La professionalità, magari quella profumatamente pagata, è vista come intoccabile e istituzionalmente valida: così è, e chi ne dubita è solo un fanatico. Ma non si tratta di dubitare delle competenze dei professionisti; semplicemente, loro non possono sostituirsi a noi.
Devono essere una fonte di conoscenze per noi, una figura di riferimento, un punto di appoggio. Non sono loro a doversi sobbarcare tutto il peso delle nostre sensazioni, delle nostre credenze e delle nostre priorità.
Non possiamo essere tuttologi, e questo lo so. Non posso diventare esperta di : farmaci, medicina, medicina alternativa, alimentazione, ginecologia, ostetricia, amministrazione pubblica, diritto pubblico e privato, tossicologia, e primo soccorso. Devo affidarmi a qualcuno esperto, devo trovare un professionista di cui fidarmi e a cui afferire quando mi si presenta un problema.

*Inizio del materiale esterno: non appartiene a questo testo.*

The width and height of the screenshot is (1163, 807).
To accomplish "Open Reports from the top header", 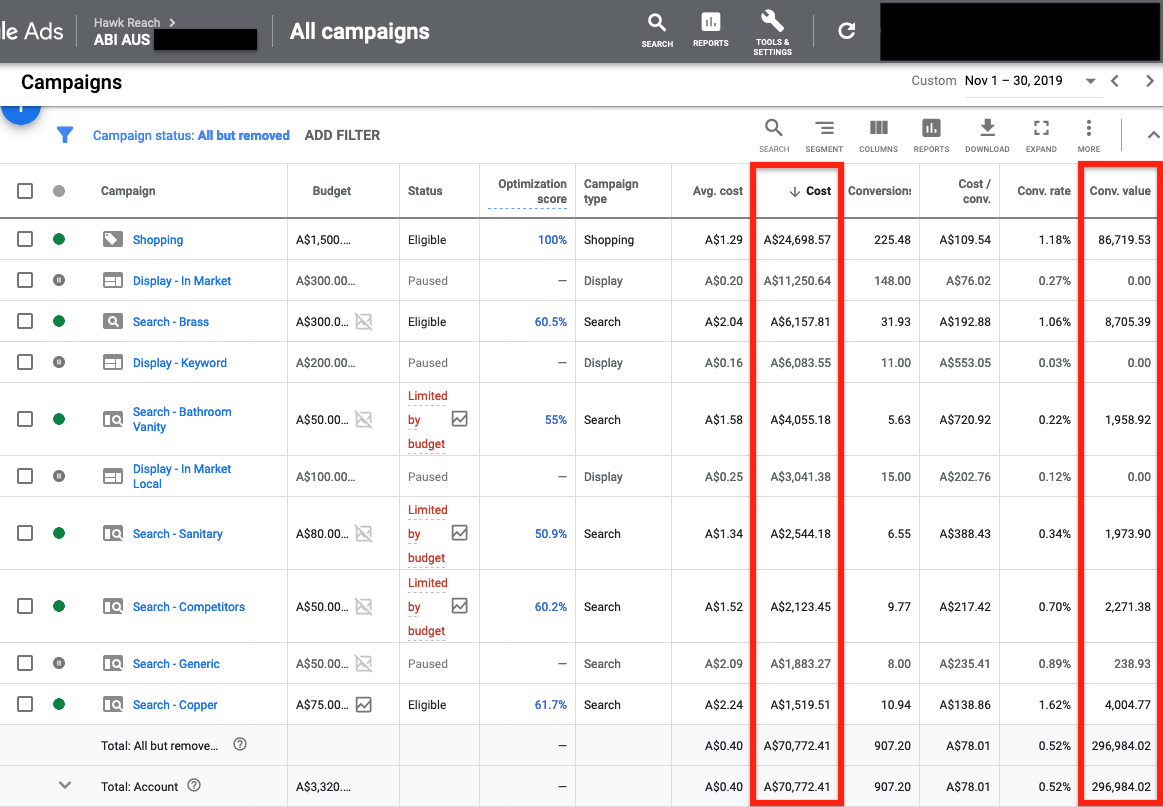I will (x=710, y=29).
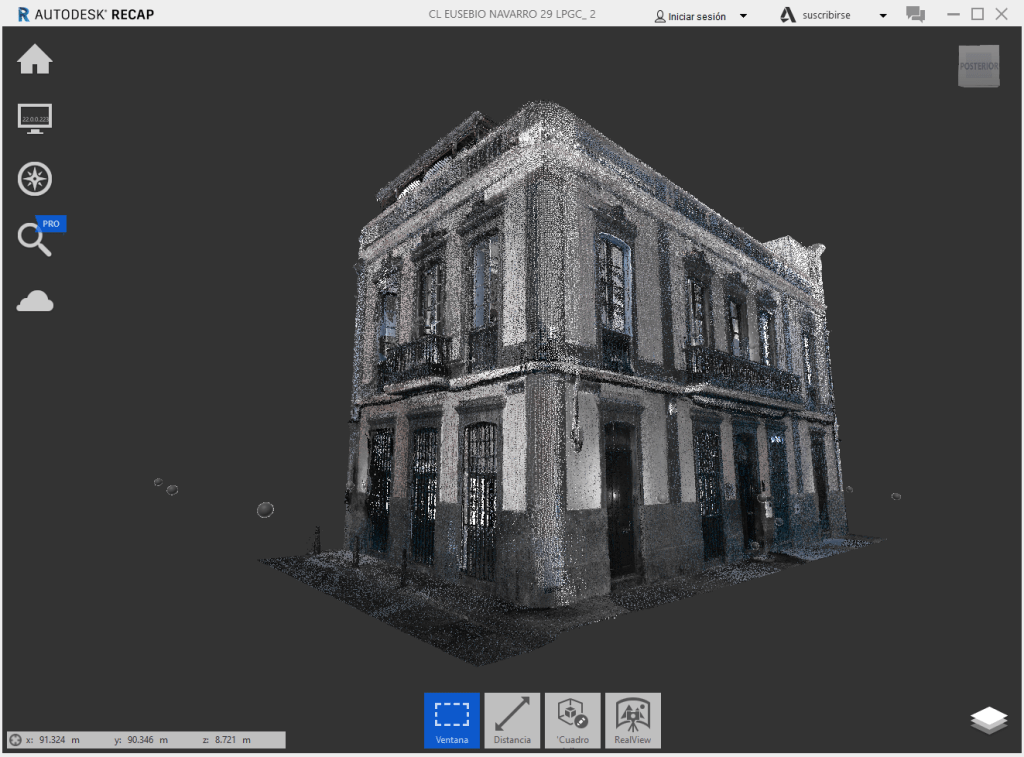
Task: Expand the Iniciar sesión dropdown arrow
Action: click(x=743, y=16)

Ma non posso neanche lavarmi le mani di tutto il sapere che gira intorno alla mia salute, e in generale, alla mia vita di donna e cittadina; sperando che altri , al posto mio, si prendano la briga di stare attenti al mio benessere e alla tutela dei miei interessi.
Tuttologi no, ma un po’ più inseriti nella marmellata della conoscenza sì, per capire cos’è che ci succede, e per avere un quadro trasparente del concatenarsi degli eventi.
Si rifugge troppo spesso, il ruolo pesante di dover capire, apprendere e ragionare.
Nel corso degli anni sta diventando più semplice restare occupati in attività frivole che accorgersi di ciò che ci succede intorno. E, ovviamente, non solo negli ospedali.
Ricordiamoci però che la vita è nostra, e se non ci pensiamo noi a tutelare i nostri diritti, sono pochissime le persone disposte a farlo al posto nostro.